INPUT:
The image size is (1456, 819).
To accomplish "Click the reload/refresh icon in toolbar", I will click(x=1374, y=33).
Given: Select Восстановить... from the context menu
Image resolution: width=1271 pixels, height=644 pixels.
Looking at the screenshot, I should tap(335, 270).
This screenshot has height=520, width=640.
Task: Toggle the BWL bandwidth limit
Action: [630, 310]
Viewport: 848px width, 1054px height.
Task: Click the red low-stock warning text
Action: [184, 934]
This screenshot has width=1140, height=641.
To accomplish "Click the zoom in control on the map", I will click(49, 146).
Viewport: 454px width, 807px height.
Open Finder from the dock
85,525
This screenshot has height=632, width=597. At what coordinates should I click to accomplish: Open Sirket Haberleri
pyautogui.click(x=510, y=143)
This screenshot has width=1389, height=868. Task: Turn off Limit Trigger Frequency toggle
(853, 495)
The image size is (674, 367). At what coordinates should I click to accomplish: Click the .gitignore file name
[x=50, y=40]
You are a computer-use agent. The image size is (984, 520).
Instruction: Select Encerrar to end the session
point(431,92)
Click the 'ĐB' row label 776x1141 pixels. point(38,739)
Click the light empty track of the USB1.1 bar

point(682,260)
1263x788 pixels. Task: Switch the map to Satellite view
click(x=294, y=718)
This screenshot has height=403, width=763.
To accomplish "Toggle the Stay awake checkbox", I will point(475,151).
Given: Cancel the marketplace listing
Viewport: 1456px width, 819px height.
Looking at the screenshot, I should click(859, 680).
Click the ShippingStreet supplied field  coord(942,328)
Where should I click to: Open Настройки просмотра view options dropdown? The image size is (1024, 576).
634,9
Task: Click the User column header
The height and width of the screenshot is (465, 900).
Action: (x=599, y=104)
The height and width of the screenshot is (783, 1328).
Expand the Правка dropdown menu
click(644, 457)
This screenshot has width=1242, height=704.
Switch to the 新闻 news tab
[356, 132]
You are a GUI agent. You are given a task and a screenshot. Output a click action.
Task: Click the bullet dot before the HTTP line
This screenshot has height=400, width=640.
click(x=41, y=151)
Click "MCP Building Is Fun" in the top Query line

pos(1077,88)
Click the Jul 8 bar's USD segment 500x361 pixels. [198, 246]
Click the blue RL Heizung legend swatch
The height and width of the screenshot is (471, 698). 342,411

REQUIRED ACTION:
This exercise requires an exact copy of all the records.

YOUR SOLUTION:
The image size is (1456, 819).
To accomplish "Click the reload/refresh icon in toolbar", I will click(x=1374, y=33).
Given: Select Восстановить... from the context menu
Image resolution: width=1271 pixels, height=644 pixels.
Looking at the screenshot, I should tap(335, 270).
This screenshot has height=520, width=640.
Task: Toggle the BWL bandwidth limit
Action: [630, 310]
Viewport: 848px width, 1054px height.
Task: Click the red low-stock warning text
Action: [184, 934]
This screenshot has width=1140, height=641.
To accomplish "Click the zoom in control on the map", I will click(49, 146).
Viewport: 454px width, 807px height.
Open Finder from the dock
85,525
This screenshot has height=632, width=597. At what coordinates should I click to accomplish: Open Sirket Haberleri
pyautogui.click(x=510, y=143)
This screenshot has width=1389, height=868. Task: Turn off Limit Trigger Frequency toggle
(853, 495)
The image size is (674, 367). At what coordinates should I click to accomplish: Click the .gitignore file name
[x=50, y=40]
You are a computer-use agent. The image size is (984, 520).
Instruction: Select Encerrar to end the session
point(431,92)
Click the 'ĐB' row label 776x1141 pixels. point(38,739)
Click the light empty track of the USB1.1 bar

point(682,260)
1263x788 pixels. Task: Switch the map to Satellite view
click(x=294, y=718)
This screenshot has height=403, width=763.
To accomplish "Toggle the Stay awake checkbox", I will point(475,151).
Given: Cancel the marketplace listing
Viewport: 1456px width, 819px height.
Looking at the screenshot, I should click(859, 680).
Click the ShippingStreet supplied field  coord(942,328)
Where should I click to: Open Настройки просмотра view options dropdown? The image size is (1024, 576).
634,9
Task: Click the User column header
The height and width of the screenshot is (465, 900).
Action: (x=599, y=104)
The height and width of the screenshot is (783, 1328).
Expand the Правка dropdown menu
click(644, 457)
This screenshot has width=1242, height=704.
Switch to the 新闻 news tab
[356, 132]
You are a GUI agent. You are given a task and a screenshot. Output a click action.
Task: Click the bullet dot before the HTTP line
This screenshot has height=400, width=640.
click(x=41, y=151)
Click "MCP Building Is Fun" in the top Query line

pos(1077,88)
Click the Jul 8 bar's USD segment 500x361 pixels. [198, 246]
Click the blue RL Heizung legend swatch
The height and width of the screenshot is (471, 698). 342,411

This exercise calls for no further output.